- Instructions to follow
Search the material for the string "will" and copy each line where it occurs.

- Supplied entries
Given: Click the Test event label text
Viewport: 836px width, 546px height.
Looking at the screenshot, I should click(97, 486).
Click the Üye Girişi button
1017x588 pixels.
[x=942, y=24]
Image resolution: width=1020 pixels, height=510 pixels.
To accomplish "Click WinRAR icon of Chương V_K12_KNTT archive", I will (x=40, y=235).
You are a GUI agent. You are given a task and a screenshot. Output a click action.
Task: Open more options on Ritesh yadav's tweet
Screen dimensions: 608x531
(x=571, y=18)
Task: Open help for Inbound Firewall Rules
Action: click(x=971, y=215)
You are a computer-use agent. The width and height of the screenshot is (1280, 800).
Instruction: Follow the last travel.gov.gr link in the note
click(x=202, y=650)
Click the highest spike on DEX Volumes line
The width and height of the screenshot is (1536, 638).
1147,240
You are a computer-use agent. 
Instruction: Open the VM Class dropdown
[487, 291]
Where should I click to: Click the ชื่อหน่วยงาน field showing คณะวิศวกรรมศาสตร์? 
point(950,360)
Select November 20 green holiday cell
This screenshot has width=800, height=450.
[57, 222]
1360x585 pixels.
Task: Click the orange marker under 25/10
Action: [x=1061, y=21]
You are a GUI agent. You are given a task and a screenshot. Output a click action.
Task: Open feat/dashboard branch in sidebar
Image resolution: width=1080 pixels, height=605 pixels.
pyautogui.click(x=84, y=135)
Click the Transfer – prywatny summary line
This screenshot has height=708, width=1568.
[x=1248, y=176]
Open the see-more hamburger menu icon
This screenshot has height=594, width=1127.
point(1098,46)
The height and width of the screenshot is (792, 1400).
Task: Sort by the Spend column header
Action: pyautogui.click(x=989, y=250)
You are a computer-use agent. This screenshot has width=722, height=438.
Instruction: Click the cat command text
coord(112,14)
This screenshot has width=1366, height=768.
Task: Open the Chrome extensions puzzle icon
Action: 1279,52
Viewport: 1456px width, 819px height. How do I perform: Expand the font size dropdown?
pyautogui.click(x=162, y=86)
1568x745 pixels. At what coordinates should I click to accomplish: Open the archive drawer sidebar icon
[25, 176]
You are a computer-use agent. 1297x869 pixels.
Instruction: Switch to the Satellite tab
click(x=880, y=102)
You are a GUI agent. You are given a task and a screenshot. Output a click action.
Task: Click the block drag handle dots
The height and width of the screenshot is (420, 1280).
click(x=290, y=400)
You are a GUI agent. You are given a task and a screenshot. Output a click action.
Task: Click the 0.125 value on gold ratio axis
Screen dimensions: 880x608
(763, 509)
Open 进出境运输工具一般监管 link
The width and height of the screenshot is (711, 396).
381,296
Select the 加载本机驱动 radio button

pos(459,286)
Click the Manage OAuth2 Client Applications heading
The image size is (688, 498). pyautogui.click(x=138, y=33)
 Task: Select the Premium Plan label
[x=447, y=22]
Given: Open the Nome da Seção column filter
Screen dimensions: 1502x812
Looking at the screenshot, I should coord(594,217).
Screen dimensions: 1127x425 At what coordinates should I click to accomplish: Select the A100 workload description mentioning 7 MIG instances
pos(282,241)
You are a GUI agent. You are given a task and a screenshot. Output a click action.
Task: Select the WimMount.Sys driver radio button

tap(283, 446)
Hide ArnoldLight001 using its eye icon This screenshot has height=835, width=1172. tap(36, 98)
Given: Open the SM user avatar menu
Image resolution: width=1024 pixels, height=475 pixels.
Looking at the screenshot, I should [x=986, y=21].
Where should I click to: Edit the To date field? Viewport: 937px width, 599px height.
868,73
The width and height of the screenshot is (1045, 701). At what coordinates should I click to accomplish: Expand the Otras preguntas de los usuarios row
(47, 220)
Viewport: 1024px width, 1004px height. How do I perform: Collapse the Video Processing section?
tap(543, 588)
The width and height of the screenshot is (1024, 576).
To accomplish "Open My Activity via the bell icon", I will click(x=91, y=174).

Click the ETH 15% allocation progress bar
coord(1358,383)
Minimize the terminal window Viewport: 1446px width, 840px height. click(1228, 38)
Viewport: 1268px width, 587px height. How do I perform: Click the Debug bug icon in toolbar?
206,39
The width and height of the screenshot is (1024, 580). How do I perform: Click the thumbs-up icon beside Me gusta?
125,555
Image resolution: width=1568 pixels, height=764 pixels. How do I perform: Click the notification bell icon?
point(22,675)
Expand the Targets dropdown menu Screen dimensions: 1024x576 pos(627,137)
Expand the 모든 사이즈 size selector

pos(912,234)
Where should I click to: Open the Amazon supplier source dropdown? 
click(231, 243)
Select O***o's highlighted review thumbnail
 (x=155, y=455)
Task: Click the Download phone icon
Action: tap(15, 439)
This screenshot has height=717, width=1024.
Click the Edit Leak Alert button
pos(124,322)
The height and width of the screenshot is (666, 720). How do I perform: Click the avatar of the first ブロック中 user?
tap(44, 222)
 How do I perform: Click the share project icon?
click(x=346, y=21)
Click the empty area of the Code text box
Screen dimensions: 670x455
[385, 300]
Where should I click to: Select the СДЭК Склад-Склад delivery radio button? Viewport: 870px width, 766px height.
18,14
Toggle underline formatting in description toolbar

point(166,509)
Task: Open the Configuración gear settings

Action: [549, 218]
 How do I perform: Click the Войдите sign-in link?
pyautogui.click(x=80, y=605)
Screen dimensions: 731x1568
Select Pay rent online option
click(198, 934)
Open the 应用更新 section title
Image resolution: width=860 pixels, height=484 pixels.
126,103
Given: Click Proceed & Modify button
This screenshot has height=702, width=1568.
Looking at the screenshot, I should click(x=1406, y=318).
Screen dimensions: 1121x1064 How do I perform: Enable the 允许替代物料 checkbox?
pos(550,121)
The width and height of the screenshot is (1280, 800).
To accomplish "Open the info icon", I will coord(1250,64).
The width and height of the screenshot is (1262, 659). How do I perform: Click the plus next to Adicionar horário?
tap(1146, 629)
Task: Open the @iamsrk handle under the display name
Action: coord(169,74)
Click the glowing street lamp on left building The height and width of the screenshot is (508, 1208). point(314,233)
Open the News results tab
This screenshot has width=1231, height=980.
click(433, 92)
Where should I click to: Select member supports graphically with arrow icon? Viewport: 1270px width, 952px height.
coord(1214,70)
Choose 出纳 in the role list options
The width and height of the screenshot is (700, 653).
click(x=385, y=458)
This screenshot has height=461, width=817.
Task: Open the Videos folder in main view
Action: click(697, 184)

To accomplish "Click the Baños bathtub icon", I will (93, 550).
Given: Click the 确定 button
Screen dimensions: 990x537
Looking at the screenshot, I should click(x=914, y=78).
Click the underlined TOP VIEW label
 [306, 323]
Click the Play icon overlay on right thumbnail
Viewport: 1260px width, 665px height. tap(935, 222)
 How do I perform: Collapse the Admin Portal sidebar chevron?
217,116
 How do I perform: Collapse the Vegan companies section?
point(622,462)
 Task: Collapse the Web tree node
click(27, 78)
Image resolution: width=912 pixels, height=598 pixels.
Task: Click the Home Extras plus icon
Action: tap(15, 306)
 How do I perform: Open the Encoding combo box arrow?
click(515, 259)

- Output of the exercise
To accomplish "Click WinRAR icon of Chương V_K12_KNTT archive", I will (x=40, y=235).
To accomplish "Open My Activity via the bell icon", I will click(x=91, y=174).
To accomplish "Open the info icon", I will coord(1250,64).
To accomplish "Click the Baños bathtub icon", I will (93, 550).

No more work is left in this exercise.